La conférence des Nations Unies sur l’Eau de 2026, qui se tiendra aux Emirats Arabes Unis en fin d’année 2026, comporte un dialogue interactif21  qui mettra en avant les enjeux humanitaires et les solutions qui peuvent être portées, il s’agit du Dialogue Interactif N°1, ”L’eau pour les Peuples”. Cette conférence sera initiée par une réunion préparatoire qui se tiendra à Dakar, les 26 et 27 janvier 2026 où tous les acteurs sont conviés pour alerter et faire des propositions d’actions22.

©ACF/Maryna Chebat – Nigéria

En guise de conclusion, cinq axes pourraient être ainsi privilégiés :

1 – L’obtention de financements humanitaires en lien avec le volume des besoins, accessibles et flexibles, et surtout captables par les acteurs locaux pour assurer l’atteinte des personnes en situation critique, en matière de Nutrition, Aide alimentaire, Santé et, bien sûr, WASH. Appuyer l’accès des organisations locales aux Pool Funds des Nations Unies et autres mécanismes de financement, accompagné par une harmonisation et simplification des règles bailleurs et d’une approche intégrée de la gestion des risques, est déterminant dans ce sens. Augmenter l’enveloppe humanitaire dans une enveloppe d’aide au développement décroissante est également crucial.

2 – Promouvoir des consortia opérationnels et plaidoyer – incluant et, idéalement, pilotés par des partenaires locaux et des réseaux du Sud. Cela implique une montée en puissance préalable de ces acteurs et la simplification des mesures de due diligence, afin de ne pas pénaliser les acteurs locaux en première ligne de réponse humanitaire (encore dans la logique d’un partage de risques).
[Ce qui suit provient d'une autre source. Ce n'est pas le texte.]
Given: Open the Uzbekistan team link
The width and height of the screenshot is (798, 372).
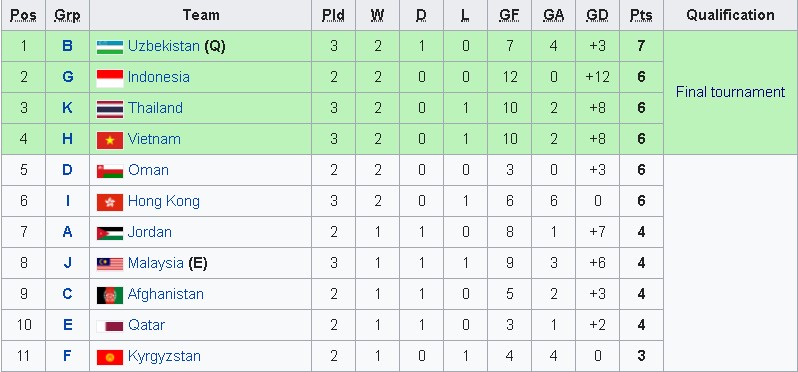Looking at the screenshot, I should (164, 46).
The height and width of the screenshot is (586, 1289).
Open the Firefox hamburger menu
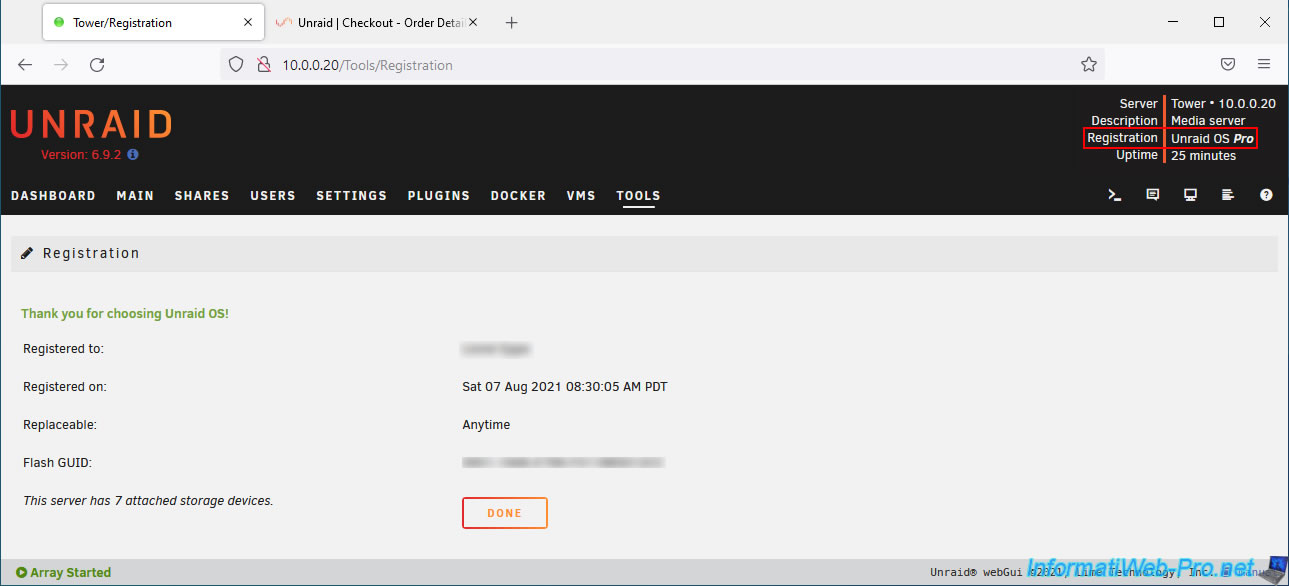(x=1264, y=65)
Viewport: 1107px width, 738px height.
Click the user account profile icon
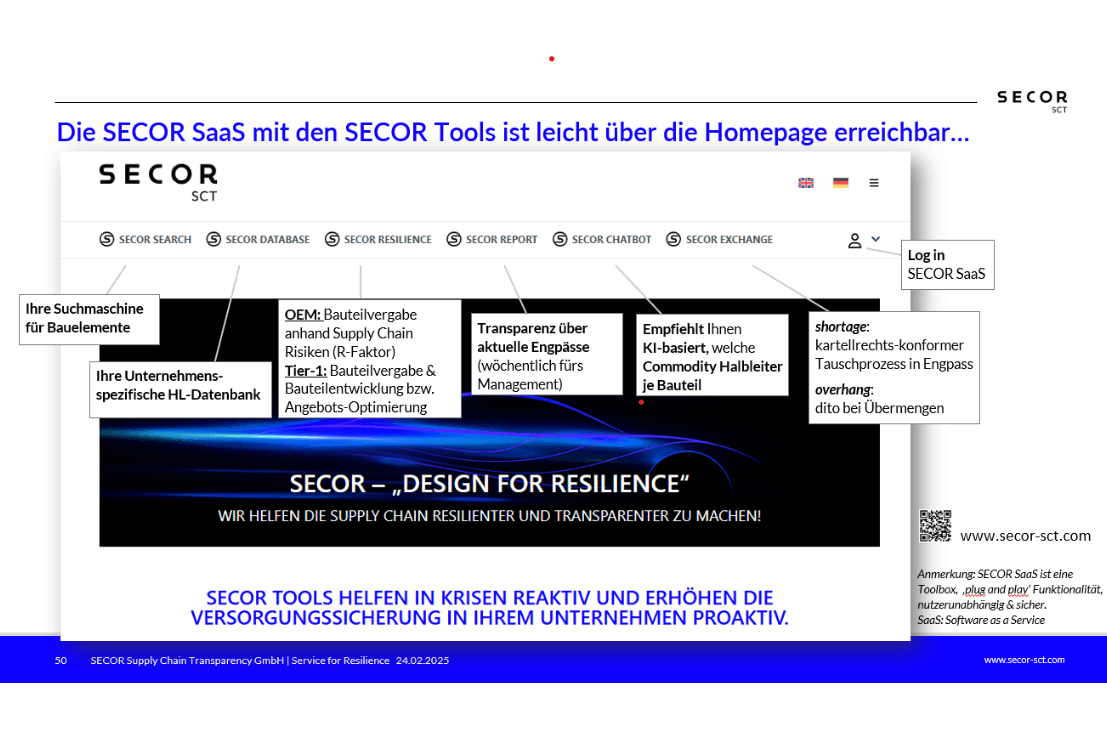click(x=855, y=240)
3 – Revisiter les plateformes de coordination en incluant les acteurs locaux jusqu’au plus haut niveau (les Humanitarian Country Teams), tout en préservant la qualité opérationnelle et technique de la réponse, assurés par les Agences Onusiennes et les acteurs internationaux, comme les ONG internationales. Cette approche de Coordination Locale23 peut impliquer des acteurs et des autorités locales ou de la société civile, comme c’est déjà le cas au Mali actuellement. Ceci exige d’accentuer la complémentarité des acteurs et leur redevabilité opérationnelle en considérant les communautés comme éléments constitutifs des décisions opérationnelles et financières les concernant. Cette redevabilité touche l’ensemble du cycle de réponse humanitaire, à commencer par l’analyse et la validation conjointe des besoins, et prôner les modèles de complémentarité d’ICVA24 au niveaux global et régionaux.
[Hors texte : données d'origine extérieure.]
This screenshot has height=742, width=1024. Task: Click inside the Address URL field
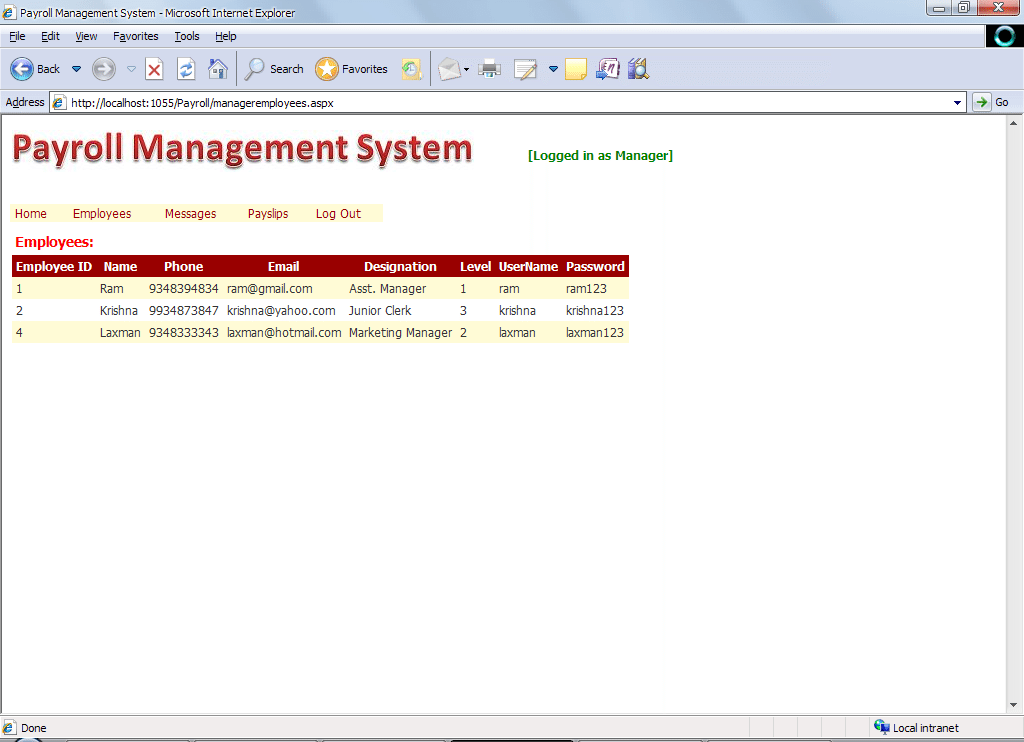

4 – Insister sur les approches anticipatoires, les modèles de Nexus (y compris financier) et l’intégration des divers secteurs humanitaires, afin d’apporter une réponse prédictible, durable et couvrant l’ensemble des besoins des populations affectées.

5 – Enfin, redéfinir la valeur ajoutée des organisations humanitaires internationales en tant que répondeurs directs si les acteurs locaux font défaut, n’ont pas accès, ou que le niveau de crise (volume des besoins) l’exige. Le rôle des ONGs internationales dans la représentation ou l’appui des acteurs locaux dans les groupes techniques et mise en avant des situations de terrain est à considérer.

Jean Lapegue.


1Le secteur est nommé WASH pour Water Sanitation and Hygiene (Eau, Assainissement et Hygiène.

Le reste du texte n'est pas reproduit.